Enfin, Madame [D] [K], âgée de 52 ans, célibataire, n’a plus aucune personne à charge, son fils ayant quitté son domicile en septembre 2023. Elle exerce le métier de vendeuse et est actuellement en recherche d’emploi. Elle ne fait mention d’aucune problématique de santé, permettant ainsi d’envisager à court ou moyen une amélioration de sa situation professionnelle et financière.
Au regard de l’ensemble de ces éléments, elle dispose d’une capacité réelle de remboursement certes faible, mais permettant néanmoins d’envisager la mise en place d’un plan de redressement pérenne ou d’un moratoire avec des perspectives de retour à l’emploi.
En effet, Madame [D] [K], qui n’a encore bénéficié d’aucune mesure en matière de surendettement, est encore éligible notamment à une suspension d’exigibilité des créances d’une durée maximum de 24 mois en application de l’article L. 733-1 4° du code de la consommation.

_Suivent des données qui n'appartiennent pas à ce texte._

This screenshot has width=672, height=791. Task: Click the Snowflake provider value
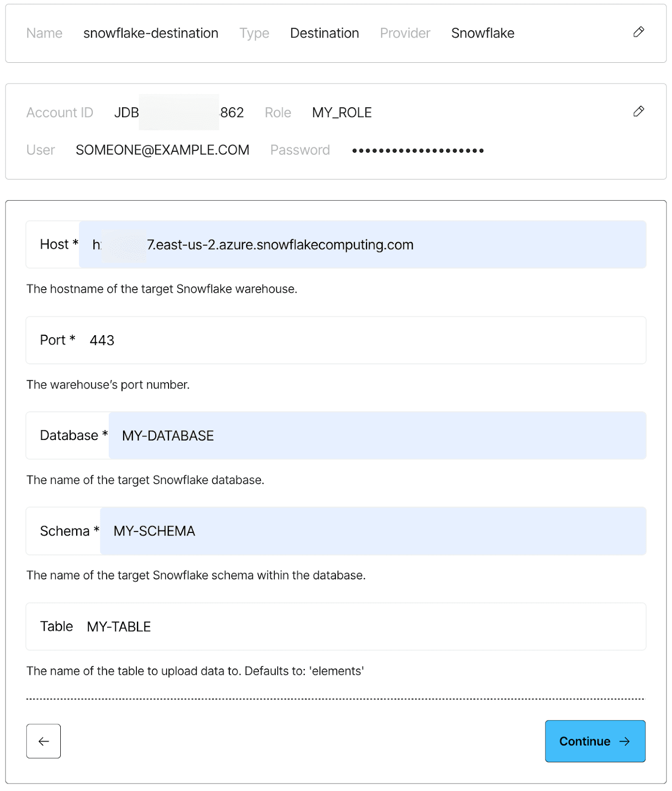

Dès lors, sa situation ne peut être qualifiée d’irrémédiablement compromise au sens de l’article L. 724-1 alinéa 2 du code de la consommation.

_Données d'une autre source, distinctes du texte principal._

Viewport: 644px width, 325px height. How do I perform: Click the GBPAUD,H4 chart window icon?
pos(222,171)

En conséquence, il convient de dire n’y avoir lieu au prononcé d’une mesure de rétablissement personnel et de renvoyer le dossier à la commission de surendettement conformément aux dispositions de l’article L. 741-6 alinéa 4 du code de la consommation, aux fins de mise à jour des éléments du dossier et de mise en œuvre des mesures de traitement prévues aux articles L. 732-1, L. 733-1, L. 733-4 et L. 733-7 du code de la consommation.
*****
En cette matière où la saisine du tribunal et la notification des décisions se font sans l’intervention d’un huissier et où le ministère d’avocat n’est pas obligatoire, il n’y a pas de dépens. En conséquence, les dépens éventuellement engagés par une partie resteront à sa charge.
PAR CES MOTIFS
Le juge, statuant publiquement, par mise à disposition du jugement au greffe à la date indiquée à l’issue des débats en audience publique en application de l’article 450 alinéa 2 du code de procédure civile, par ordonnance réputée contradictoire et rendu en dernier ressort,
DIT recevable en la forme le recours formé par Madame [D] [K] à l’encontre de la décision de la commission de surendettement des particuliers de PARIS en date du 20 février 2025 ;
CONSTATE que la situation de Madame [D] [K] n’est pas irrémédiablement compromise au sens de l’article L. 724-1 alinéa 2 du code de la consommation ;
DIT n’y avoir lieu au prononcé d’une mesure de rétablissement personnel à son profit ;
RENVOIE le dossier de Madame [D] [K] devant la commission de surendettement des particuliers de PARIS aux fins de mise à jour des éléments du dossier et de mise en œuvre des mesures de traitement prévues aux articles L. 732-1, L. 733-1, L. 733-4 et L. 733-7 du code de la consommation ;
RAPPELLE qu’en vertu de l’article R. 722-1 du code de la consommation, il incombe à chacune des parties, et notamment à Madame [D] [K], d’informer le secrétariat de la commission de surendettement des particuliers de tout changement d’adresse en cours de procédure ;
LAISSE à la charge de chaque partie les éventuels dépens par elle engagés ;
DIT que la décision sera notifiée par lettre recommandée avec avis de réception à Madame [D] [K] et ses créanciers, et par lettre simple à la commission de surendettement des particuliers de PARIS ;
Ainsi jugé et prononcé à Paris, le 28 août 2025.